• [Extracto de la fuente]:

EL COMBATE SUPREMO
Javier
Martín-Domínguez
La
tensión está a punto de estallar sobre un circulo de arena festoneado con sal
purificadora. Dos enormes masas de músculos, grasa y huesos, que suman mas de
trescientos kilos, se miran con anhelante fiereza. Se han calibrado durante
unos minutos y ahora, por fin, cero en el reloj, chocan frontalmente. Ya no hay tregua.
La
puesta en escena del sumo es exquisitamente grotesca. Para este combate
aparatoso pero limpio, los luchadores, de impresionante volumen y engañosa
apariencia fofa, solo van cubiertos por un reducido braguero adornado con unos
colgantes. Un moño trenzado a la usanza japonesa del siglo dieciocho remata
elegantemente las cabezas de estos dos hombres que se envisten con toda su
fuerza y pericia para tumbar al contrario, para expulsarlo de este frágil ruedo
donde los titanes del Japón llevan dos mil años dispuntandose la
victoria, el dinero y la gloria.
Los
puñetazos, arañazos y mordeduras entre luchadores están prohibidos. Esta
absolutamente penado tirar del
pelo o tocar las partes intimas del contrario. Pero si valen los manotazos, las
bofetadas y otras setenta técnicas de combate registradas. El buen luchador de
sumo debe demostrar un gran
equilibrio, ser ágil y flexible, amén de conseguir un centro de gravedad lo mas
bajo posible para no ser desplazado de inmediato fuera del ring. De ahí que el
proceso de engorde al que son sometidos los luchadores deba procurar un difícil
equilibrio entre el aumento de masa corporal y el desarrollo de una efectiva
capacidad muscular.

• [Por hacer]:
**1)** Según el texto sobre el sumo, ¿cuánto tiempo llevan los titanes del Japón disputándose la victoria en ese ruedo?
**2)** Escribe la continuación del texto sobre el sumo a partir de su última frase.

• [Datos proporcionados]:
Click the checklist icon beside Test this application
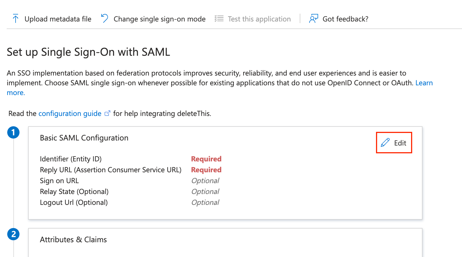 (219, 19)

• [Las respuestas]:
**1)** Dos mil años.

**2)**
En el tira y afloja del combate, la piel
carnosa de los esforzados luchadores voltea en el aire como una masa
gelatinosa. Si cualquier parte del cuerpo toca la arena, con excepción de las
plantas de los pies, la derrota se habrá consumado
. Se empujan
con la fe de una fuerza centrífuga que quisiera romper el circulo. Apenas ha
corrido el reloj y la caída hacia atrás del mas orondo de los luchadores no se
ha hecho esperar mas. El meteorito humano se precipita encima de los osados
espectadores que acuden en primera
fila a los combates de la Copa del Emperador.
Entre
el choque, los manotazos, las agarradas de braguero, la presión certera y la
caída del derrotado apenas han pasado diez segundos. Es la abultada brevedad
del sumo, el
combate supremo de Japón. Oficialmente no es un deporte, sino una habilidad, un
arte. La fiesta nacional japonesa, en la que sus protagonistas terminarán sus
días de gloria cortandose la coleta sobre el redondel de arena.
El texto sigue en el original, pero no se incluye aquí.